ECLI:NL:RBNHO:2014:4279
Rechtbank Noord-Holland
- Eerste aanleg - meervoudig
- Rechtspraak.nl
Bewezenverklaring invoer van cocaïne te Schiphol met verwerping van verweer onrechtmatige inbewaringstelling
In deze zaak heeft de Rechtbank Noord-Holland op 22 april 2014 uitspraak gedaan in een strafzaak tegen een verdachte die op 15 januari 2014 te Schiphol, gemeente Haarlemmermeer, opzettelijk een hoeveelheid cocaïne binnen het grondgebied van Nederland heeft gebracht. De rechtbank heeft vastgesteld dat de dagvaarding geldig was en dat er geen redenen waren voor schorsing van de vervolging. De verdachte heeft een bekennende verklaring afgelegd tijdens de terechtzitting, en de rechtbank heeft zich gebaseerd op verschillende bewijsmiddelen, waaronder proces-verbalen van aanhouding en onderzoek, en een rapportage van het Nederlands Forensisch Instituut.
De rechtbank heeft geoordeeld dat de verdachte strafbaar is en dat er geen omstandigheden zijn die de strafbaarheid uitsluiten. De officier van justitie heeft een gevangenisstraf van zes maanden geëist, en de verdediging heeft gepleit voor een voorwaardelijke straf, verwijzend naar de onduidelijkheid rondom de inbewaringstelling van de verdachte. De rechtbank heeft echter het verweer van de raadsvrouw verworpen, omdat er ernstige bezwaren waren op het moment van inbewaringstelling, en de verdachte had cocaïne in zijn lichaam vervoerd.

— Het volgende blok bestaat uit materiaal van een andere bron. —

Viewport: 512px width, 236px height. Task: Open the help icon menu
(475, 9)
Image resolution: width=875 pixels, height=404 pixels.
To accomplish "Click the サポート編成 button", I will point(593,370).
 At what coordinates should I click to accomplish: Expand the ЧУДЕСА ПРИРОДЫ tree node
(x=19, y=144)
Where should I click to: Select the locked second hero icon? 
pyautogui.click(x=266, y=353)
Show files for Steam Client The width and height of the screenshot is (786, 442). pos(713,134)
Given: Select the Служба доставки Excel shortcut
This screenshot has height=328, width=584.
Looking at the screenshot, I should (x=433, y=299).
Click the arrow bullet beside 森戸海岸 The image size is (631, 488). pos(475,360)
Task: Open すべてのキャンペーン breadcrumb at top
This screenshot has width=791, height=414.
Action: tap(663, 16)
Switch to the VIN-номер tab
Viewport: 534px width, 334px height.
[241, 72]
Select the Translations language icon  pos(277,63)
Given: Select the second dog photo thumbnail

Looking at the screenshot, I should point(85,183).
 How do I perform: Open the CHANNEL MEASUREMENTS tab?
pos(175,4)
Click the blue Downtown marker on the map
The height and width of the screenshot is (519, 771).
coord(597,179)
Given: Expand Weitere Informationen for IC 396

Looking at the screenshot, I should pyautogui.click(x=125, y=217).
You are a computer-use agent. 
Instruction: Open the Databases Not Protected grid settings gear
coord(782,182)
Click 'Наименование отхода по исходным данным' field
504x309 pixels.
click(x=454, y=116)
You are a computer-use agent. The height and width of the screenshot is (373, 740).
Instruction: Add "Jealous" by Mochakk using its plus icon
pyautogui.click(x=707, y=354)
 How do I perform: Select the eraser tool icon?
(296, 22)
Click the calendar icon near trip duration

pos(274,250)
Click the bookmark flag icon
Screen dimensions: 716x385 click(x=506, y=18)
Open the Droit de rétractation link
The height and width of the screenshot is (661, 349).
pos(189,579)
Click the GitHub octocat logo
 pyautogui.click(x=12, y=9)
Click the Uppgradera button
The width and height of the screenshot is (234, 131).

De rechtbank heeft de ernst van het feit, de hoeveelheid cocaïne en de gevolgen voor de gezondheid van personen in overweging genomen. Uiteindelijk heeft de rechtbank de verdachte veroordeeld tot een gevangenisstraf van zes maanden, met aftrek van de tijd die hij in voorarrest heeft doorgebracht. De uitspraak is gedaan door een meervoudige kamer, en de rechtbank heeft de toepasselijke artikelen van de Opiumwet genoemd in haar beslissing.